With that strategy, Apple mastered vertical integration, and it managed to keep control over its distribution, to create a trillion-dollar empire.


Why Vertical Integration is a key competitive moat
By 2021, Facebook announced a complete rebrand, and it became Meta.
Why did Facebook, now called Meta, made such a move?
It’s possible to analyze this move according to vertical integration.
Indeed, there is a key distinction to make between Meta and other tech giants like Google or Apple.
Where Google and Apple have built vertical integration, thanks to the control over a whole ecosystem.
Facebook didn’t manage to build that, over the years.

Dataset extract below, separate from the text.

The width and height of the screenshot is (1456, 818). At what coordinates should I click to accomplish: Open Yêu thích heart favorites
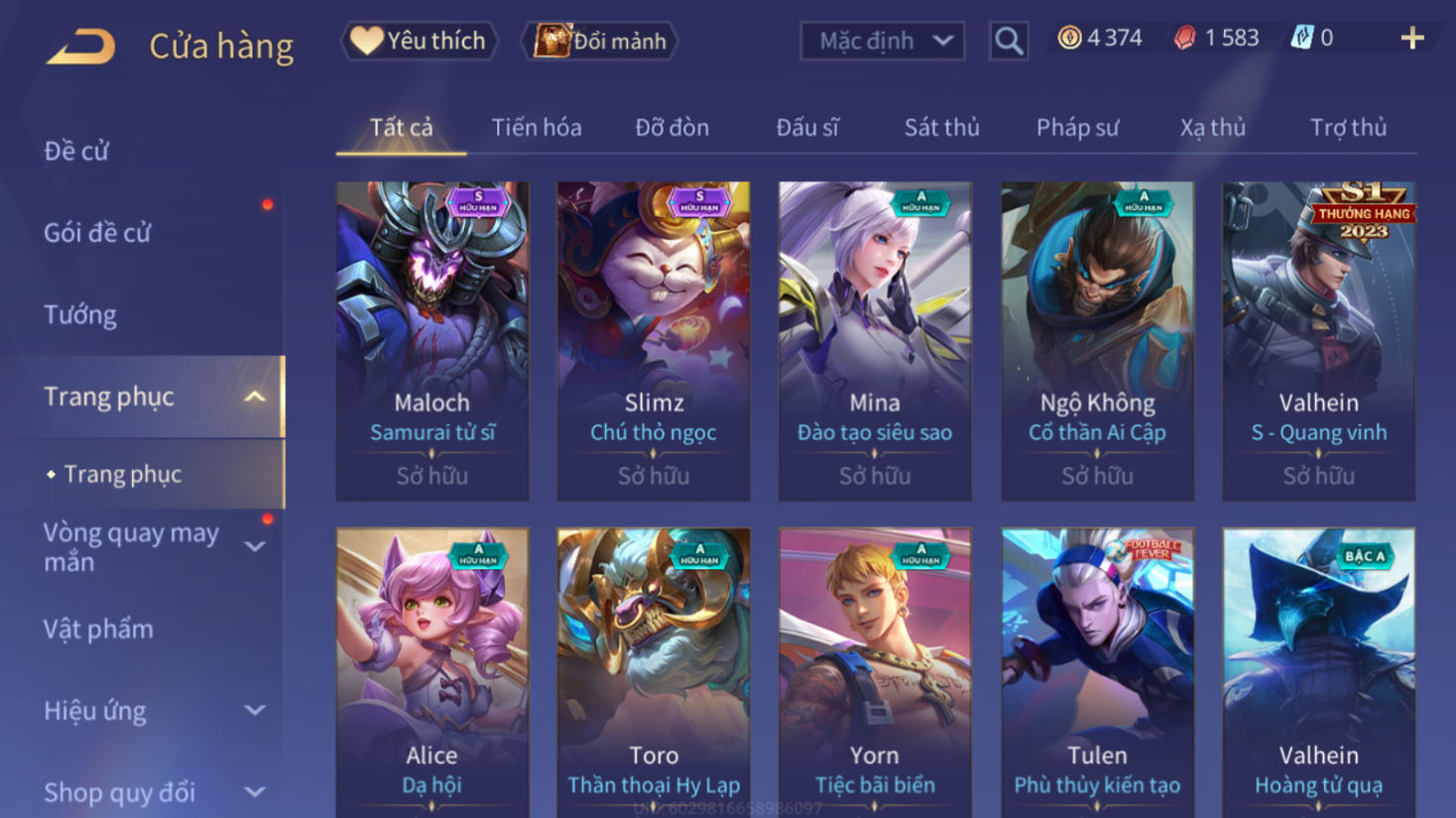[419, 41]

And as Apple tightened its App Store’s rules around privacy, that had the potential to crash the whole Facebook Business Model.
Thus, the Facebook move into the Metaverse wasn’t just a strategic move, it was a survival move.
And now Facebook (Meta) is trying to build the same kind of ecosystem and vertical integration that Apple and Google had built, which is what made them thick, in the long run.
Vertical integration examples in the physical world
Here are some more examples of vertical integration to solidify the concept.
Samsung
Across multiple divisions, Samsung takes an active role in the manufacture of components for use in the company’s various consumer electronics products.
These include camera modules, semiconductors, antennas, and LCDs.
Samsung’s vertical integration is so well established that rivals such as Apple sometimes use the company to source parts.
A network of subsidiaries maintains control over manufacturing, while forward integration is managed by branded stores that sell directly to consumers.
ExxonMobil, BP, and Shell
Oil companies are one of the best examples of vertical integration across the entire supply chain. ExxonMobil, British Petroleum (BP), and Shell have exploration divisions tasked with finding oil around the world.
Independent or part-owned subsidiaries then build the necessary infrastructure to extract it from the ground.
After extraction, these companies transport the crude oil to refineries. Control at this point in the supply chain is maintained via numerous other subsidiaries or joint ventures.
Each company also employs a retail division to market the refined product to customers – whether that be petroleum, diesel, engine oil, jet fuel, or asphalt.
Target
Target is a department store chain that has embraced vertical integration with open arms.
The company operates its own manufacturing plants and sells various store-owned brands to consumers so that it can control product creation and distribution.
In 2007, Target launched the RedCard – a branded credit card able to be used in the company’s retail stores and on its website.
The RedCard enables Target to control aspects of consumer financing and payment processing.
The card also gives the company access to consumer purchase behavior data that can be used to secure a competitive advantage.
Zara
Spanish clothing and accessory company Zara manages most of its supply chain from design, production, and distribution to marketing, sales, and customer support.
Like Target, Zara leverages this control to collect data on its customers which it then uses to make sales forecasts or guide product development.
Vertical integration also affords several other benefits for Zara. For one, it can maintain the quality of its products over time.
The supply chain itself is also more efficient since communications between the various Zara departments are more fluid.
Ferrero
Ferrero is a chocolate and confectionary company best known for its hazelnut-based spread Nutella.
The company operates 25 factories across five continents near areas where critical raw ingredients such as cocoa, palm oil, and sugar are produced.
Ferrero is a major buyer of hazelnuts on the world stage, acquiring 25% of the total supply.
Around 70% of that amount comes from Turkey, which made the company vulnerable to supply shortages in 2014 after heavy frost damaged crops.
To secure a stable supply of hazelnuts and ensure it would be protected from price rises, Ferrero vertically integrated by acquiring Oltan Gida – the worldwide leader in the procurement, processing, and marketing of hazelnuts with an annual turnover exceeding $500 million.